Devant cet éloge, le tenancier se redressa légèrement.
— Je vais chercher de quoi vous réchauffer.
Il repartit vers la cuisine en chantonnant. Il ne tarda pas à revenir avec les boissons qu'il posa devant les deux voyageuses.
— Tu as un instant pour parler ? lui demanda Saalyn.
— Je suis occupé là, je dois servir des clients.
Naim jeta un coup d'œil dans la salle presque vide, ce qui entraîna un grand éclat de rire de la part de l'aubergiste.
— Tu vas devoir la former un peu mieux avant de la lâcher dans la nature. Elle se fait avoir trop facilement, esclaffa-t-il en s'installant à côté de Naim.
— Elle n'envisage pas de continuer dans le métier, répliqua Saalyn.
Il hocha la tête.
— De quoi veux-tu parler ?
— De Miles.
— Ouh là, c'est vieux ! s'écria-t-il.
— Quatorze ans, répondit Saalyn. Tu travaillais déjà ici à l'époque, tu as peut-être remarqué quelque chose. Des voyageurs inhabituels.
— Des voyageurs inhabituels, ce n'est pas cela qui a manqué à la chute de la ville. Beaucoup de Milesites ont fui. Des familles allaient au nord par dizaines alors que d'habitude ce sont des convois que je vois passer.
— Je cherche une bande de cavaliers qui escortaient des enfants.
— Tu recherches toujours les sœurs Farallona ? Je t'ai déjà répondu, je n'ai rien remarqué à l'époque.
— Donc rien de nouveau ? Aucun souvenir qui te soit revenu ?
— Un tel groupe n'est pas banal. Je m'en serais rappelé.
— Cela ne veut pas dire qu'ils sont passés, murmura Saalyn, juste qu'ils ne sont pas entrés dans l'auberge pendant que tu y étais en service.
— C'est possible. Mais on est peu nombreux à servir en salle, je l'aurais su s'ils étaient descendus ici.
— Peut-être qu'ils ne se sont pas arrêtés, intervint Naim. S'ils cherchaient la discrétion, ils auront évité les auberges et villages.
Colsen dévisagea la jeune femme.
— C'est une excellente déduction, mais Saalyn a déjà enquêté là-dessus il y a quatorze ans. Elle n'a rien trouvé.

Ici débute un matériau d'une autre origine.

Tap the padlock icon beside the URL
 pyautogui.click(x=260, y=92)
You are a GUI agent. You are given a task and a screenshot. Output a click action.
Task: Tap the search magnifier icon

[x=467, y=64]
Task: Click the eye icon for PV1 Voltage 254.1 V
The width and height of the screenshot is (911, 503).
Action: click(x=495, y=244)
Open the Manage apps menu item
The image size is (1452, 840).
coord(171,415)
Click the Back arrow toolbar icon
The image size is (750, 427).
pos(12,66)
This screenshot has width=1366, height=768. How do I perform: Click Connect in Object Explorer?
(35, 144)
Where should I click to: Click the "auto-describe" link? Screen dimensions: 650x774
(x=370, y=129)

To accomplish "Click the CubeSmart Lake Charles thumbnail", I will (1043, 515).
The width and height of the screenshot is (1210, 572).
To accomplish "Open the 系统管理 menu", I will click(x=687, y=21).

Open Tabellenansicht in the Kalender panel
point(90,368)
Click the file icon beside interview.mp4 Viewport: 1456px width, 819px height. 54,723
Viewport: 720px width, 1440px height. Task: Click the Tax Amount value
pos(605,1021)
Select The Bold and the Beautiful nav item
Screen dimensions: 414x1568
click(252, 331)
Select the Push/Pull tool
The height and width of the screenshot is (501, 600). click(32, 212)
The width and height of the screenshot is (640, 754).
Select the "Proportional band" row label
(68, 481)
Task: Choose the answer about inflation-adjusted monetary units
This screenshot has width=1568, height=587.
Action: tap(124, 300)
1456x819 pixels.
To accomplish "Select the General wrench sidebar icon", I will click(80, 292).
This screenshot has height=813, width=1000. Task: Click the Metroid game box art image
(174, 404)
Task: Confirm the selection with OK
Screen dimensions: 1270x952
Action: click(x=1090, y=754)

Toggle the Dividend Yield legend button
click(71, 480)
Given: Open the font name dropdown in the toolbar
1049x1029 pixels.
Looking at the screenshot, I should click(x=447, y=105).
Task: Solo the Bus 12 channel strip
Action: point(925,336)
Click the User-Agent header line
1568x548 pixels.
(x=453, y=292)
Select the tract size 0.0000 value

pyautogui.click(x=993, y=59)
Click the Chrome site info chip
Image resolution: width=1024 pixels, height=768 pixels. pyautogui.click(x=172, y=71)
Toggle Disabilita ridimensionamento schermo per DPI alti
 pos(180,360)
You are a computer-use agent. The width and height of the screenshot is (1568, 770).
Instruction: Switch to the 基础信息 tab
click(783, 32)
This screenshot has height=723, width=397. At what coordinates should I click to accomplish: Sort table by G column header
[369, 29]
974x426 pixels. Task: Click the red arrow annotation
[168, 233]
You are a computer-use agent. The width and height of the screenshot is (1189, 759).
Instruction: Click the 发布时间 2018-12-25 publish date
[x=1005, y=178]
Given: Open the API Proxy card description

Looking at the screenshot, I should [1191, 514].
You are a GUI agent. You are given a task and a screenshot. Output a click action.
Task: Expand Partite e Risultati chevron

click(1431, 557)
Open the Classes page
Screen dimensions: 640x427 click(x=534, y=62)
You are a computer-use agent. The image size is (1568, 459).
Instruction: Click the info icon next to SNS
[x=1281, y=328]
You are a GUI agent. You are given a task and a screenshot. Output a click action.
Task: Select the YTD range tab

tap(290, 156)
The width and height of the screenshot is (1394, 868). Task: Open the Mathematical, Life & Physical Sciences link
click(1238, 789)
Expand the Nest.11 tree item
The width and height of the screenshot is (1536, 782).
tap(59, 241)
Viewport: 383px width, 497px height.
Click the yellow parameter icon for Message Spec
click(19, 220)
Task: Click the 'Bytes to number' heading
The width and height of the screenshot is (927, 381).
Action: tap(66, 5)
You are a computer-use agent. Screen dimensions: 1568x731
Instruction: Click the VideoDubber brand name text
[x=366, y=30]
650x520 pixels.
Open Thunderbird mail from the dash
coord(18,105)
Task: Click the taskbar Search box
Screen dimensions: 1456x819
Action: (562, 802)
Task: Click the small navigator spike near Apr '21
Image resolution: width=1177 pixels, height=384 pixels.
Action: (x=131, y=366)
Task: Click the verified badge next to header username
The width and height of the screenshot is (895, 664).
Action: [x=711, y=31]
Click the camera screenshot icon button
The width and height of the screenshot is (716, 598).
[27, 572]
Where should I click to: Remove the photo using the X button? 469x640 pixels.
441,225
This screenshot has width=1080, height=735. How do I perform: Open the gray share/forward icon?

— Mais la situation a changé, ajouta Naim. Beaucoup de Milesites ont échappé au massacre en fuyant la ville. Une partie d'entre eux s'est réfugiée dans des territoires isolés. Et il n'y a pas plus isolé que cette province en Yrian. Si on fouillait actuellement dans les mines de l'arrière-pays, je suis sûre qu'on dénicherait beaucoup d'anciens Milesites. Et certains auraient pu voir quelque chose au cours de leur déplacement.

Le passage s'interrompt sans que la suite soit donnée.